Ibis moussafir Casablanca, Avenue Bahmad, Place de la Gare, Casa-Voyageurs (Next to Casa-Voyageurs train station.), ☎ + 212 22 40 19 84, . checkin: 12:00pm; checkout: 11:00am. Excellent location right next to Casa-Voyageurs train station.
Hyatt Regency Casablanca, Place des Nations Unies (In the commercial district.), ☎ + 212 22 43 1234 (firstname.lastname@example.org), . checkin: 12:00pm; checkout: 15:00pm. You can choose rooms with views of Hassan II Mosque. Has a pool and several good restaurants. Live entertainment in the evenings.
Novotel Casablanca City Center, Angle Zaid Ouhmad, Rue Sidi Belyout, ☎ +212 522466500, . A four star hotel with over 200 rooms, this is a great spot for conferences and people looking for a bit of luxury. Located near the Old Medina and Hussan II Mosque.950 MAD.
Sheraton Casablanca Hotel & Towers, 100 Avenue Des F A R, ☎ 212 522 43 9494. This modern hotel houses 6 bars and restaurants and the popular nightclub, Caesar's. There's also an outdoor pool and a fitness center. 1,800 MAD.
Casablanca is served by all of the mobile companies that can be found elsewhere in Morocco. Wana, Meditel, and Maroc Telecom are the most common. Mobile phones can be bought in any of these store's stands, and most do not run on calling plans. Rather, recharge cards can be bought in corner stores that contain a number to call. When that number is called, the company adds the price of the card to your account's balance. Alternatively, more than one SIM card can be bought and changed in and out of the phone, if users need more than one phone number.
These companies also offer mobile internet services that plug into the USB port of a computer (currently, there are no mac-compatible devices.) These services can be had without signing a contract, and are recharged in the same manner as a telephone.
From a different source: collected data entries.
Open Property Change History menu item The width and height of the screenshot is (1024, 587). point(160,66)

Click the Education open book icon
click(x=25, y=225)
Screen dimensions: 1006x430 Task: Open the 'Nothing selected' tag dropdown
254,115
Almost all of the things to see in Casablanca are in the north of the city; very few maps even show the southern end of this sprawling metropolis. Common sense will alleviate 99% of problems; try to look as little like a tourist as possible, do not flash large quantities of cash, and so on. Faux Guides are much less of a problem here than in the rest of Morocco and are limited mainly to the area around the Old Medina. Strangely, the area around the Hassan II mosque is the most common place for foreigners to be hassled; it is inadvisable to walk in the neighborhood around it at night. Train stations are an especially poor place to get a cab: the cab drivers will often pretend that your desired destination is a special stop that costs extra (this is not true, and all petite taxis should have a running meter.) Unless you have lots of cash to spend for the convenience or are an exceptionally good bargainer, a better tactic is to walk a few blocks away and wave down a passing taxi, no matter how much the taxi drivers at the station insist they're the only game in town. Women, as in all Moroccan cities, should dress modestly to avoid harassment (which almost always consists of lewd comments, but nothing physical.)
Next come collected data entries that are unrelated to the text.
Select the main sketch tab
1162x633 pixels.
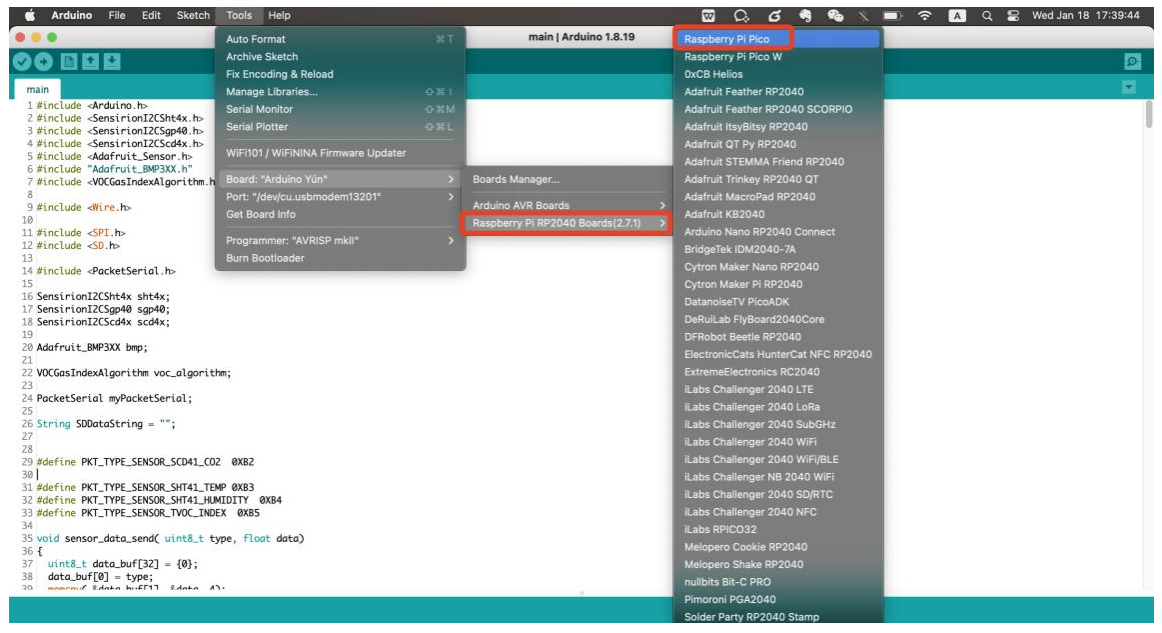[x=39, y=89]
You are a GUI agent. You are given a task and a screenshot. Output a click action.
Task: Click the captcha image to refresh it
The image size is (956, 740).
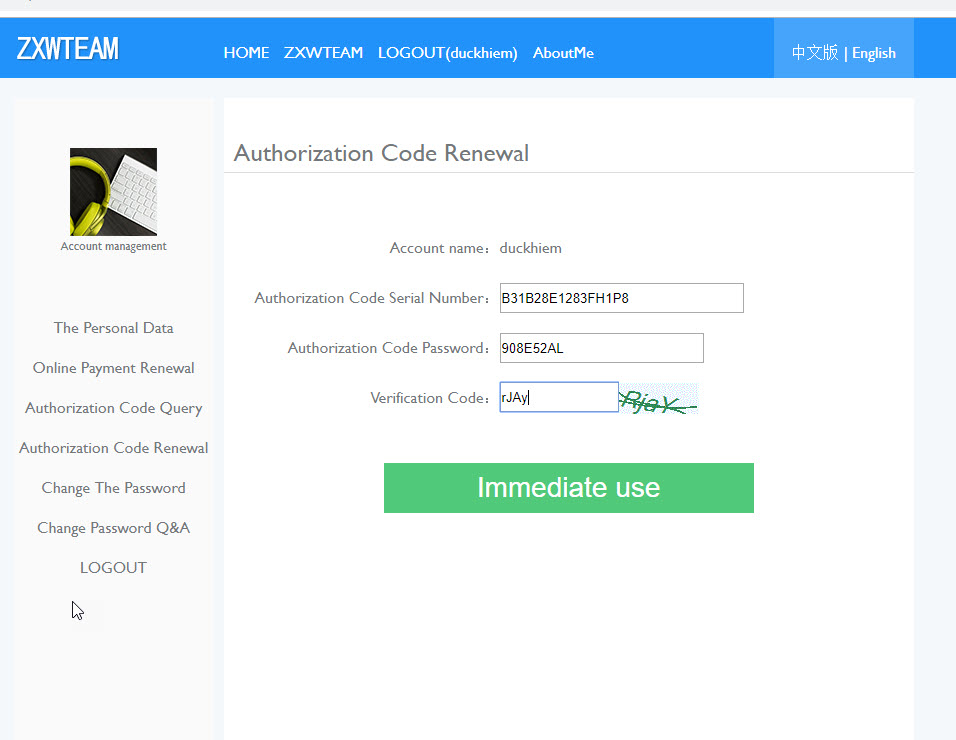tap(658, 397)
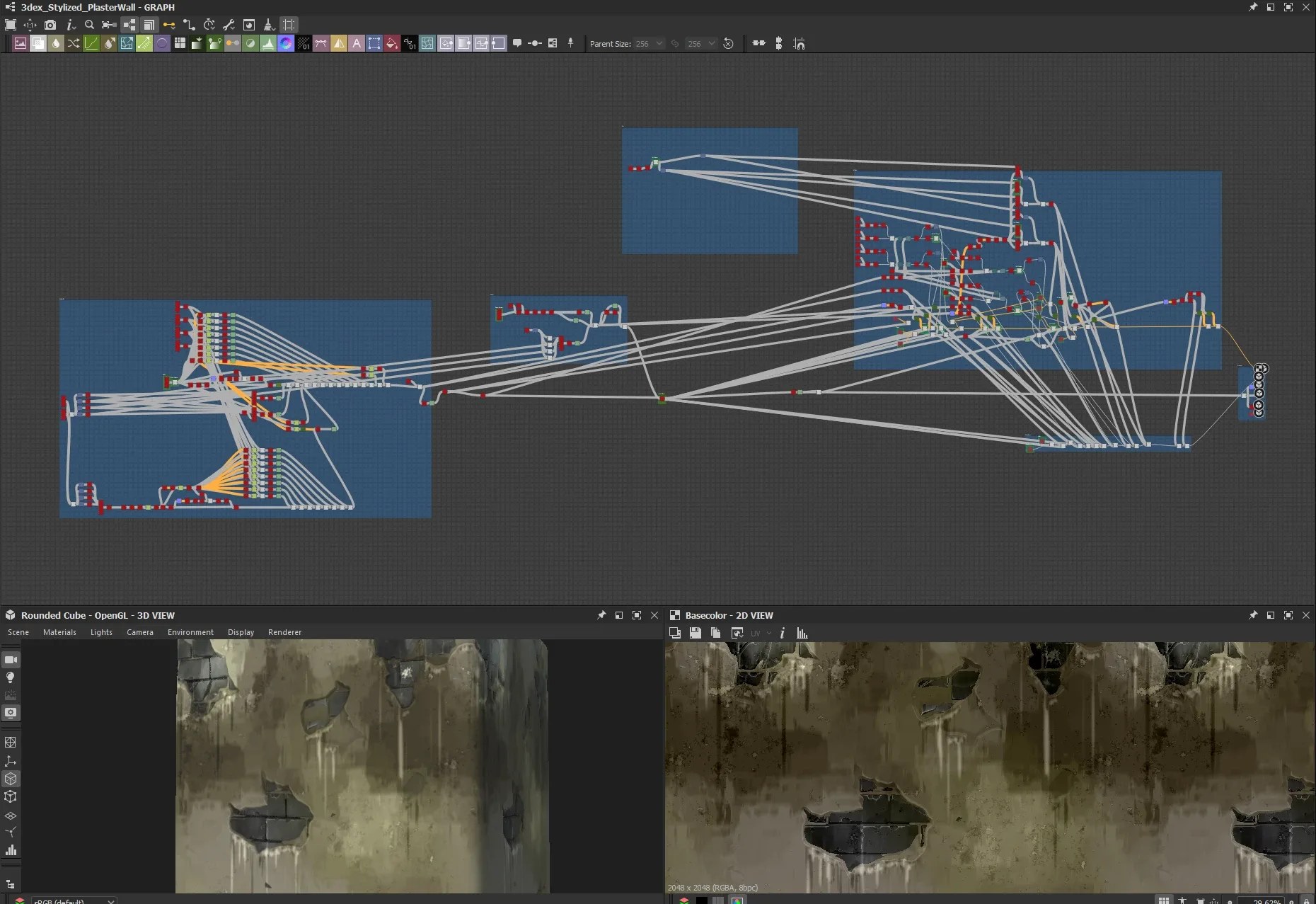Save the 2D view image using floppy icon
This screenshot has width=1316, height=904.
pyautogui.click(x=695, y=633)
Casablanca is unlikely to provide North American or European travellers with any headaches. Despite being a major population center and seat of commerce, the majority of the town is less than 50 years old and could easily be mistaken for Los Angeles or Madrid. Food is as European as it gets in Morocco, with pizzas and hamburgers as frequent as tajines and couscous. In some areas, such as the Maarif and Gironde neighborhoods, seeing a man in a djellaba or a donkey pulling a cart of vegetables are rarities. If even the trappings of Moroccan culture such as these are too much for you, any hotel bar or restaurant is going to be just like home for a few hours.
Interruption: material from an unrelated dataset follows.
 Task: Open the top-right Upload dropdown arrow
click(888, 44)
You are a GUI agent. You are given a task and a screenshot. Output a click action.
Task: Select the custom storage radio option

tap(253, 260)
The majority of travellers leaving Morocco from Casablanca will leave from the Mohammed V airport (accessible by train.) Leaving Casablanca for other Moroccan cities is likely to be by rail: the main train station is Casa Voyageur (as opposed to Casa Port, which is a special side stop not served by many trains.) Grand taxis are the best way to exit the city for smaller outlying villages. There are no boat or ferry services available in Casablanca.